Textausschnitt =>
========================================================================

Seit mehr als 20 Jahren versucht die Stadt Iphofen am Adelsberg, Bauplätze zu schaffen. Bisher erfolglos. Nun könnte es einen neuen Anlauf geben, doch im Untergrund lauert Gefahr.
Auf unsicherem Terrain: Hoch über Hellmitzheim zeigt Stadtteilreferent Hans Brummer den alten Plan für das Baugebiet Adelsberg. Direkt unter ihm befindet sich der Gipsstollen. 
Foto: Eike Lenz | Auf unsicherem Terrain: Hoch über Hellmitzheim zeigt Stadtteilreferent Hans Brummer den alten Plan für das Baugebiet Adelsberg. Direkt unter ihm befindet sich der Gipsstollen.

========================================================================

Gesammelte Daten =>
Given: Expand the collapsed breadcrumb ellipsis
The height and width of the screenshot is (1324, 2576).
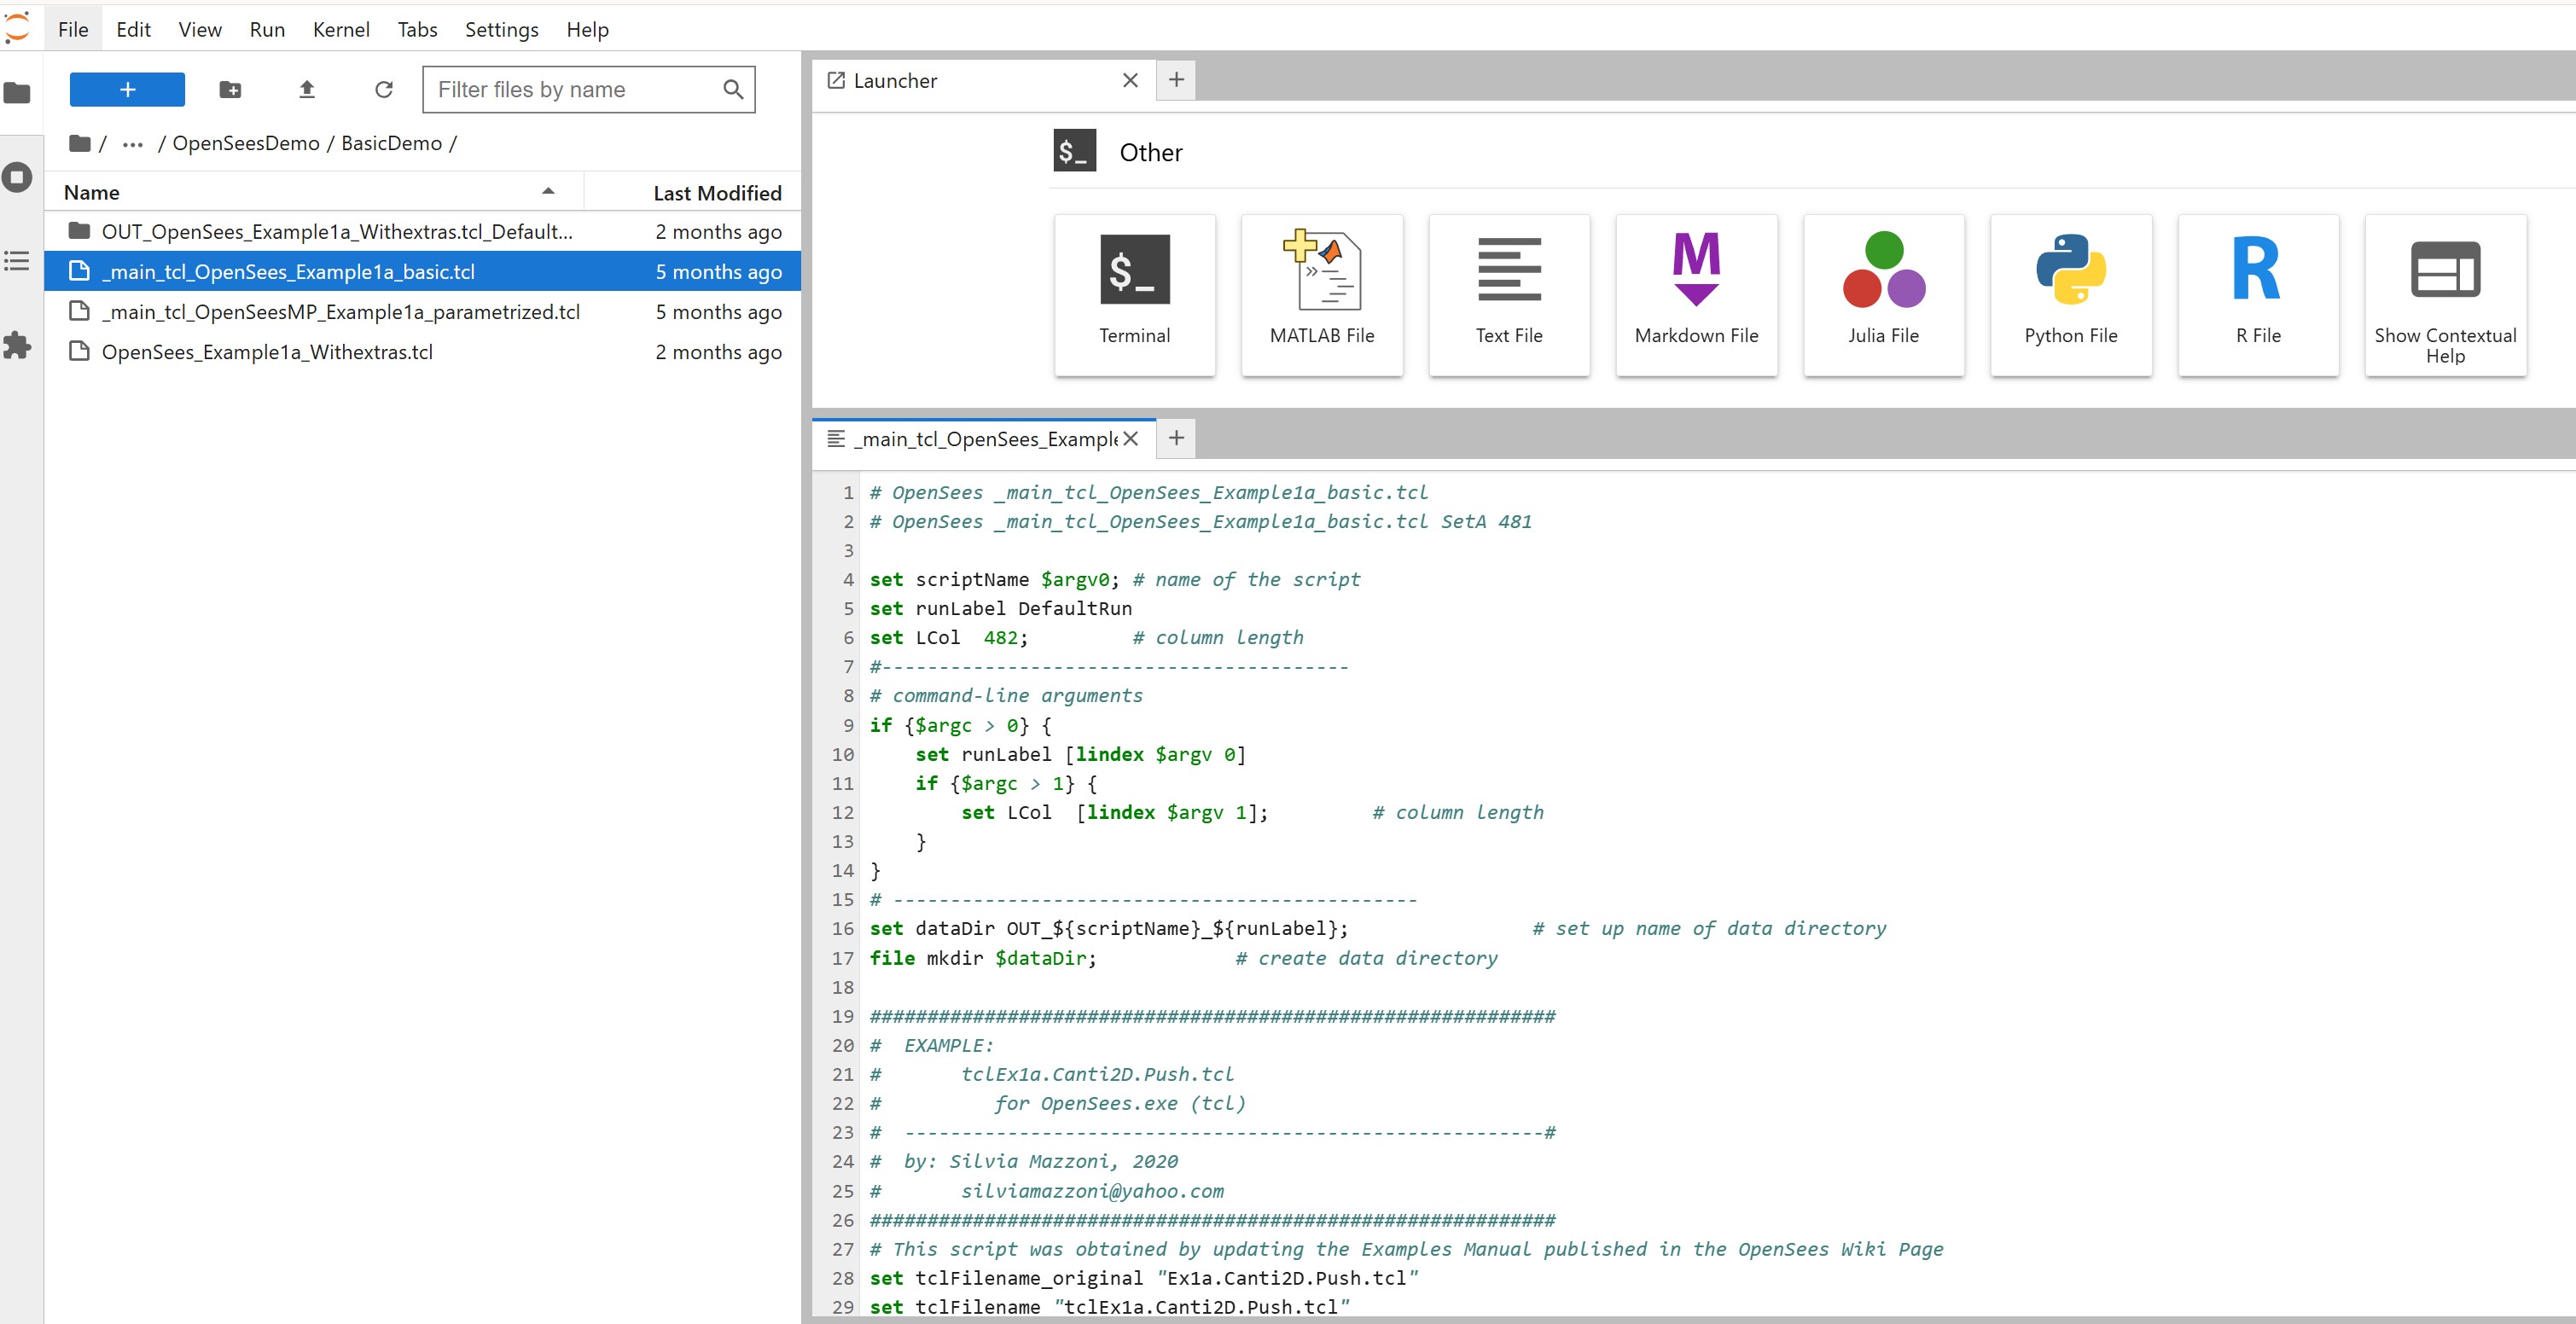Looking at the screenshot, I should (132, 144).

========================================================================

Führen Sie den Textausschnitt über das Baugebiet Adelsberg im Anschluss an seinen letzten Satz weiter. Die Zeilen sind für die Bearbeitung ohne Belang.

Antwort =>
Eike Lenz
 |  aktualisiert: 08.02.2024 13:12 Uhr

Wer aus Richtung der B8 kommt, muss kurz hinter dem Ortsschild von Hellmitzheim nach rechts abbiegen, der schmalen Straße folgen und am Ende einen kleinen Feldweg erklimmen. Ein paar Meter noch, dann steht man oben am Adelsberg. Eine Wiese mit alten Obstbäumen und Burgherrenblick, zu Füßen das Dorf mit seinen vielen Gehöften, die Aussicht grandios, die Lage traumhaft. Ein begehrtes Fleckchen Erde, überlagert von einem Vermächtnis in der Tiefe, das diesen Ort potenziell gefährlich macht.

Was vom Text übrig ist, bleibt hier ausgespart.